Alice Cruz (AC): Throughout history leprosy has become much more than a disease: it became a label, mainly used to exclude. Leprosy came to embody what was socially prescribed as shameful and disrupting. It became a symbol, a powerful metaphor, for everything that should be kept apart, whether it was attributed to punishment for sinful conduct, unregulated behaviour, past offences and socially constructed ideas of racial inferiority, among others harmful myths and stereotypes, which led to massive human rights violations of persons affected by leprosy, but also their family members.

IPS: Can you describe some of the ways the rights of leprosy affected people are violated?

AC: Women, men and children affected by leprosy were, and continue to be in many contexts, denied not only their dignity, but also an acknowledgement of their humanity. It is not a coincidence that it is commonly said that persons affected by leprosy experience a civil death.

They have been consistently subjected to: stigmatising language; segregation; separation from their families and within the household; separation from their children; denial of care; denial of the means of subsistence; denial of a place to live; denial of education; denial of the right to own property; impediments to marry; impediments to have children; restrictions on their freedom of movement; denial of their right to participate in community, public and political life; physical and psychological abuse and violence; compulsory internment; forced sterilisation; institutionalised silencing and invisibility.
There are still more than 50 countries in the world with discriminatory laws against persons affected by leprosy in force.

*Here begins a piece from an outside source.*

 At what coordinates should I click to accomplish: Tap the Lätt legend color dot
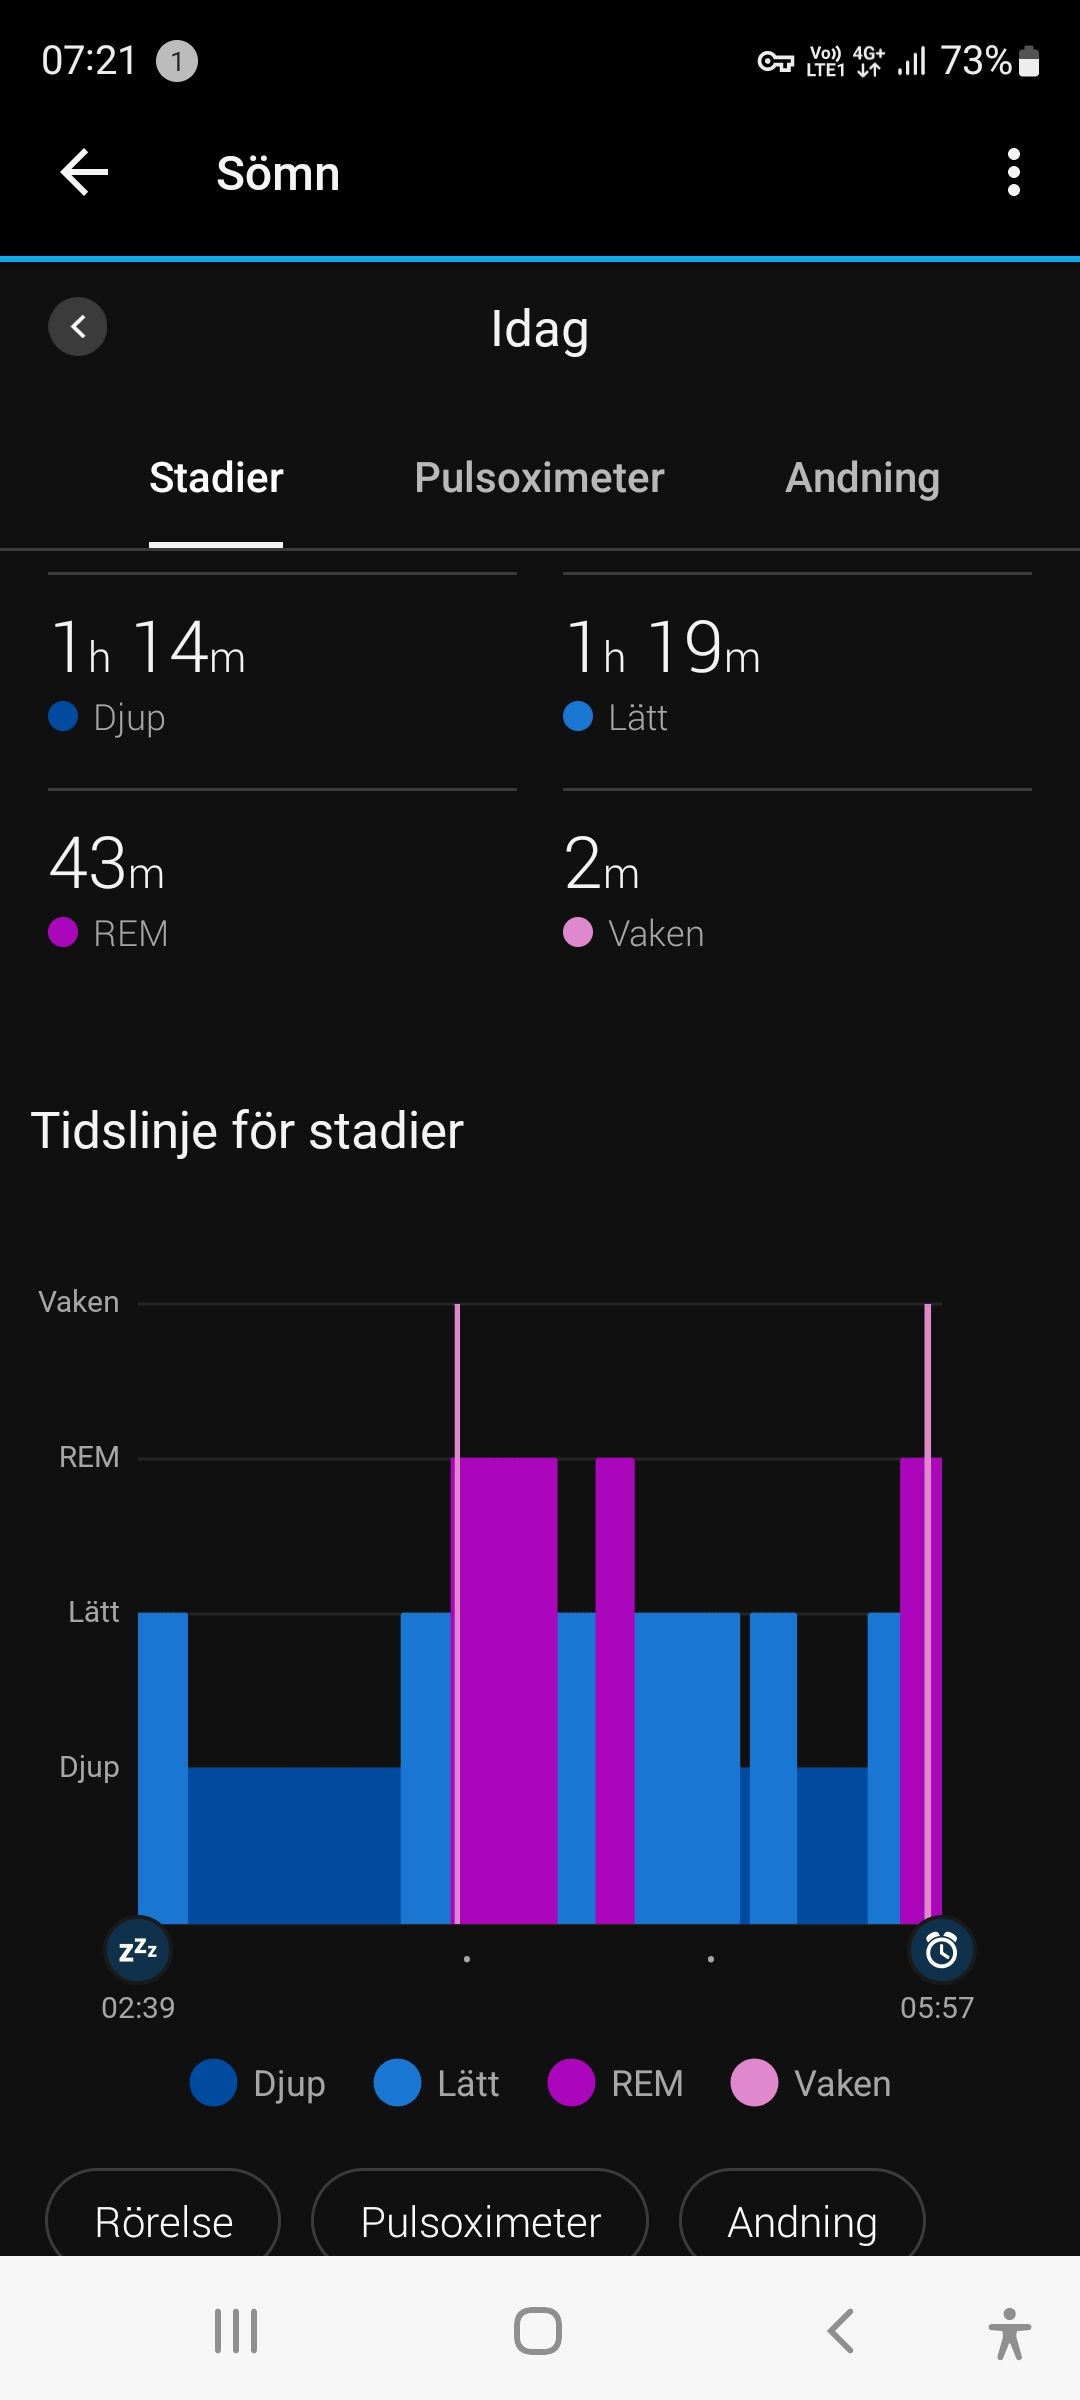coord(397,2083)

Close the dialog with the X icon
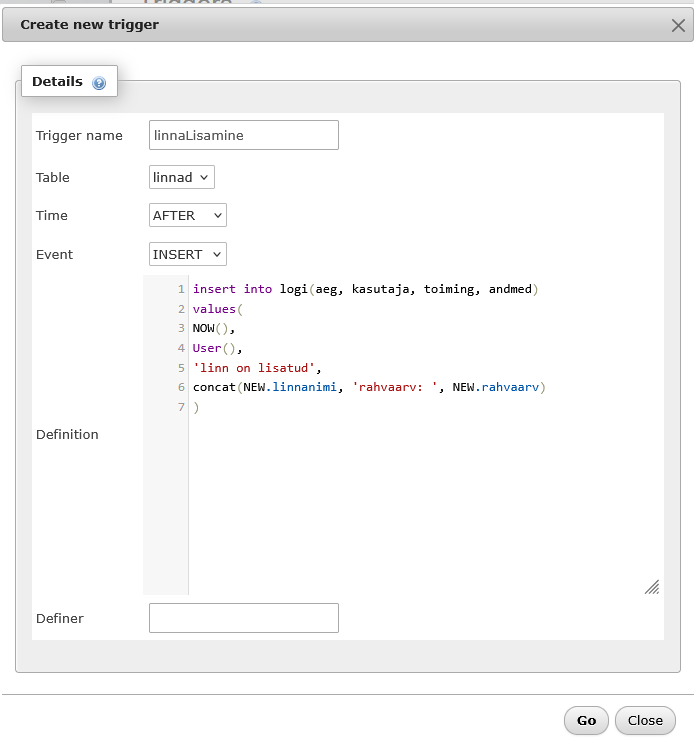click(x=678, y=25)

IPS: What is the UN doing to prevent and end these violations?

AC: In 2010, the General Assembly, in a landmark move, adopted resolution 65/215 and took note of the principles and guidelines on the elimination of discrimination against persons affected by leprosy and their family members. In so doing, it established leprosy as a human rights issue and stressed that persons affected by leprosy and their family members should be treated as individuals with dignity and entitled to all human rights and fundamental freedoms under customary international law, the relevant conventions and national constitutions and laws. In June 2017, the Council adopted resolution 35/9, establishing the mandate of the Special Rapporteur on the elimination of discrimination against persons affected by leprosy and their family members. It called on States and all relevant stakeholders to cooperate with the Special Rapporteur in the discharge of the mandate. I assumed this role on Nov. 1, 2017.

IPS: How far have we come in achieving the 2020 target leprosy eradication?

AC: I am afraid we are very far from such a scenario. By the one hand, eradication of leprosy is not on the horizon given the lack of a vaccine. By the other hand, official reports of around 150 countries to the [World Health Organisation] WHO in 2016 registered more than new 210 000 cases of leprosy, with high incidence among children, which means ongoing transmission.

IPS: How can every ordinary person contribute to eradication of leprosy and ending stigma towards leprosy affected people? 

AC: Acknowledging that persons affected by leprosy are the same as everyone else and fighting harmful stereotypes in daily life. Remembering that anyone, including you and me, can come to suffer from any disease or disability and that diversity and dignity in diversity is what makes us humans.